» **Problem to work on**
The response must consist of the records below, copied exactly.

Stored data
Start of Block
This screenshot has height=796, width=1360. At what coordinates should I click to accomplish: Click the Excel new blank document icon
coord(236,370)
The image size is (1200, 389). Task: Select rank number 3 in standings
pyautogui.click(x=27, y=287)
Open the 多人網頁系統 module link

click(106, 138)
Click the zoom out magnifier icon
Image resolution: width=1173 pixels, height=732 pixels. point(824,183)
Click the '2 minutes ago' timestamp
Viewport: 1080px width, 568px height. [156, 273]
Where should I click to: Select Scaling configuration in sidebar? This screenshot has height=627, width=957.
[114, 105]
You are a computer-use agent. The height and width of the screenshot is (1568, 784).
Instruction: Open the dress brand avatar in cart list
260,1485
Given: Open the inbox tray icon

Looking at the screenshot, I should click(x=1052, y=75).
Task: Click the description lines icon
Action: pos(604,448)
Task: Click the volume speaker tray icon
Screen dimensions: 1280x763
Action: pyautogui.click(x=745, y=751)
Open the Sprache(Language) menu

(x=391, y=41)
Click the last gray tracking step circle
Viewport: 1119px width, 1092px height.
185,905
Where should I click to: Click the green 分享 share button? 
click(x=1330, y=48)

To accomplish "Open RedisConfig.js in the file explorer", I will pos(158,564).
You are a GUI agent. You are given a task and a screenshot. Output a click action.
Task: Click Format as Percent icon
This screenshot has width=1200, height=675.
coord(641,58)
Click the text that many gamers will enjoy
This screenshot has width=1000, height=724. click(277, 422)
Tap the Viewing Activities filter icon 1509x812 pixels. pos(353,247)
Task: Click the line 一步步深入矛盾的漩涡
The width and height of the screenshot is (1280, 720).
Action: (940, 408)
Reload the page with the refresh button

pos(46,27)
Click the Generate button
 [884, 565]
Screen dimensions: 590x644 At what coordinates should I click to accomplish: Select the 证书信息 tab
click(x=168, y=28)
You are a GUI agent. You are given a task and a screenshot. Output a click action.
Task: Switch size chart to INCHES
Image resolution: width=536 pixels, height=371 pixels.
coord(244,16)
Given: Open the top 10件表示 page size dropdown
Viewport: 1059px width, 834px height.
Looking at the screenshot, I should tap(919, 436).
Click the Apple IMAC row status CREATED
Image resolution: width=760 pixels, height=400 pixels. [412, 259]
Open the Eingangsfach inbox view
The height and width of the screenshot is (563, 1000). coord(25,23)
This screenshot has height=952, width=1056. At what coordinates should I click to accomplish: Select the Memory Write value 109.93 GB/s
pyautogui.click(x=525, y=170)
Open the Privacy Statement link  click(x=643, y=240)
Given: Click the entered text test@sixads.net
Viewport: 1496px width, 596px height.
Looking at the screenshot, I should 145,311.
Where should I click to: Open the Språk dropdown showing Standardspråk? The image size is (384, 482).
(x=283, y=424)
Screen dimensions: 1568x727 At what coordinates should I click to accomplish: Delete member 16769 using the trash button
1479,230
End of Block
» **Written response**
This screenshot has height=796, width=1360. At what coordinates should I click to accomplish: Click the Excel new blank document icon
coord(236,370)
The image size is (1200, 389). Task: Select rank number 3 in standings
pyautogui.click(x=27, y=287)
Open the 多人網頁系統 module link

click(106, 138)
Click the zoom out magnifier icon
Image resolution: width=1173 pixels, height=732 pixels. point(824,183)
Click the '2 minutes ago' timestamp
Viewport: 1080px width, 568px height. [156, 273]
Where should I click to: Select Scaling configuration in sidebar? This screenshot has height=627, width=957.
[114, 105]
You are a computer-use agent. The height and width of the screenshot is (1568, 784).
Instruction: Open the dress brand avatar in cart list
260,1485
Given: Open the inbox tray icon

Looking at the screenshot, I should click(x=1052, y=75).
Task: Click the description lines icon
Action: pos(604,448)
Task: Click the volume speaker tray icon
Screen dimensions: 1280x763
Action: pyautogui.click(x=745, y=751)
Open the Sprache(Language) menu

(x=391, y=41)
Click the last gray tracking step circle
Viewport: 1119px width, 1092px height.
185,905
Where should I click to: Click the green 分享 share button? 
click(x=1330, y=48)

To accomplish "Open RedisConfig.js in the file explorer", I will pos(158,564).
You are a GUI agent. You are given a task and a screenshot. Output a click action.
Task: Click Format as Percent icon
This screenshot has width=1200, height=675.
coord(641,58)
Click the text that many gamers will enjoy
This screenshot has width=1000, height=724. click(277, 422)
Tap the Viewing Activities filter icon 1509x812 pixels. pos(353,247)
Task: Click the line 一步步深入矛盾的漩涡
The width and height of the screenshot is (1280, 720).
Action: (940, 408)
Reload the page with the refresh button

pos(46,27)
Click the Generate button
 [884, 565]
Screen dimensions: 590x644 At what coordinates should I click to accomplish: Select the 证书信息 tab
click(x=168, y=28)
You are a GUI agent. You are given a task and a screenshot. Output a click action.
Task: Switch size chart to INCHES
Image resolution: width=536 pixels, height=371 pixels.
coord(244,16)
Given: Open the top 10件表示 page size dropdown
Viewport: 1059px width, 834px height.
Looking at the screenshot, I should tap(919, 436).
Click the Apple IMAC row status CREATED
Image resolution: width=760 pixels, height=400 pixels. [412, 259]
Open the Eingangsfach inbox view
The height and width of the screenshot is (563, 1000). coord(25,23)
This screenshot has height=952, width=1056. At what coordinates should I click to accomplish: Select the Memory Write value 109.93 GB/s
pyautogui.click(x=525, y=170)
Open the Privacy Statement link  click(x=643, y=240)
Given: Click the entered text test@sixads.net
Viewport: 1496px width, 596px height.
Looking at the screenshot, I should 145,311.
Where should I click to: Open the Språk dropdown showing Standardspråk? The image size is (384, 482).
(x=283, y=424)
Screen dimensions: 1568x727 At what coordinates should I click to accomplish: Delete member 16769 using the trash button
1479,230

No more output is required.